Kaynak Metin:

★ ★ ★

Lütfen telefonunuzu dik konuma getiriniz.

Ana Bilim Dalı Hakkında Genel Bilgiler

Genel Bilgiler

Farmakognozi, en temel yaklaşım olarak, bitkiler, mantarlar, hayvanlar ve mikroorganizmalar gibi canlı organizmalar tarafından üretilen ve doğal ürün olarak bilinen kimyasal maddeler ve onların biyolojik aktiviteleri inceleyen bilim dalıdır. Daha geniş bir tanımlama yapmak gerekirse, farmakognozi, tarih, yetiştirme, toplama, ekstraksiyon, izolasyon, biyoaktivite, kalite kontrol ve doğal ve mineral kökenli ham ilaçların hazırlanması ile birlikte morfolojik, kimyasal ve biyolojik özelliklerin bilimi olarak tanımlanabilir.

Farmakognozi; Biyokimya, Analitik Kimya, Organik Kimya, Eczacılık gibi bilim dallarıyla iç içe geçmiş multidisipliner bir alandır. Doğal bileşikler yeni ilaç molekülleri geliştirmek için modeller olarak kullanılmaktadır. Sentetik organik kimyanın gelişmesi ile bu modellerin modifikasyonu ile özel ilaçların üretilmesi mümkün hale gelmiştir.

Fitoterapi, Yunanca phyto- (Bitkiler ile ilgili veya bunlardan üretilmiş) ile‎ therapy (bir tedavi ile sağlık probleminin düzeltilmesi) kelimelerinin birleşiminden oluşan bir terimdir. Fitoterapi, tıbbi bitkilerin drogları ile hazırlanan preparatların konvansiyonel tedaviyi destekleyici uygulamalardır.

Dünya Sağlık Örgütü (DSÖ) 1980 yılında tıbbi bitkileri "bir veya birden fazla organıyla tedavi edici veya hastalıkları önleyici olabilen veya herhangi bir kimyasal-farmasötik sentezin öncüsü olabilen bitki çeşitleridir." şeklinde tanımlayarak bitkisel ilaçları kabul etmiştir.

Bitkiler, insanlar tarafından sağlığı tehdit eden hastalıkları tedavi etmek için en eski zamanlardan beri kullanılmaktadır. Geleneksel Tıbbın da kullandığı ve aktif ilaç bileşeni içeren kimyasalların keşfedilmesi de Fitoterapi ve Farmakognozi ve Fitoterapi’nin çalışma sahasıdır.

★ ★ ★

Toplanan Veriler:

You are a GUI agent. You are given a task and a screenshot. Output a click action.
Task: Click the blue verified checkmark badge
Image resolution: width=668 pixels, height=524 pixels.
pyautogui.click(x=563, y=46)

★ ★ ★

Anlama Kontrolü:
1) Farmakognozi metninde "Dünya Sağlık Örgütü" ifadesinden "Fitoterapi’nin çalışma sahasıdır." ifadesine kadar uzanan bölümü kelimesi kelimesine aktarın.
2) Lütfen farmakognozi metnini kaldığı yerden sürdürün.

Görev Çıktıları:
1)
Dünya Sağlık Örgütü (DSÖ) 1980 yılında tıbbi bitkileri "bir veya birden fazla organıyla tedavi edici veya hastalıkları önleyici olabilen veya herhangi bir kimyasal-farmasötik sentezin öncüsü olabilen bitki çeşitleridir." şeklinde tanımlayarak bitkisel ilaçları kabul etmiştir.

Bitkiler, insanlar tarafından sağlığı tehdit eden hastalıkları tedavi etmek için en eski zamanlardan beri kullanılmaktadır. Geleneksel Tıbbın da kullandığı ve aktif ilaç bileşeni içeren kimyasalların keşfedilmesi de Fitoterapi ve Farmakognozi ve Fitoterapi’nin çalışma sahasıdır.

2)
Fitoterapi, bilimsel çalışmalara dayanan bir tıp pratiğidir ve bu yönüyle tıbbi bitkilerin sağlık alanında doğru kullanımını sağlayan bilimsel araştırmaların yapıldığı bir bilim dalı haline son yıllarda ulaşmış ve giderek artan bir popüler bir araştırma alanı halini almıştır.

Enstitümüz bünyesindeki Farmakognozi Anabilim Dalımızda ileri düzeyde verilen teorik ve pratik derslerin yanı sıra seminer programları ile bilimsel olarak donanımlı araştırmacı, milli değerlere sahip çıkan ve öğretime katkı sağlayabilen bilim insanları yetiştirmek hedeflemektedir.


Tarihçemiz

Çin, Mısır, Yunan, Hintli ve Anadolu antik edebiyatlarında bol miktarda olmasına rağmen, bitkisel ilaç sistemleri olgusal ve değişmez olarak bazen terapötik etkinlikleri abartılı olarak bulunmaktadır.

Bitkilerin sağlık alanında kullanılışına ilişkin ilk yazılı belgeler M.Ö. 3000’li yıllara dayanmaktadır. Mezopotamya bölgesindeki Sümer, Asur, Akat gibi uygarlıklarda bitkisel ilaçların kullanıldığı bilinmektedir. Yine Çin ve Hint tıbbında da bitkilerin önemli bir yeri vardır. Yunan tıbbının babası sayılan Hipokrat'ın kitabında bitkisel ürünlerden söz edilmektedir. İslam uygarlığında İbn Sina ve Al Gafini'nin bitkisel tıp konusunda önemli eserleri bulunmaktadır. İbn-i Sina "El Kanun fi't tıbb" kitabında tıbbi bitkilerin tanıtımı ve kullanılışına dair geniş bir bilgiye yer vermiştir. Fitoterapi terim ilk olarak Fransız hekim Henri Lenclerc (1870-1953) tarafından La Presce Medical adlı tıp dergisinde kullanılmıştır.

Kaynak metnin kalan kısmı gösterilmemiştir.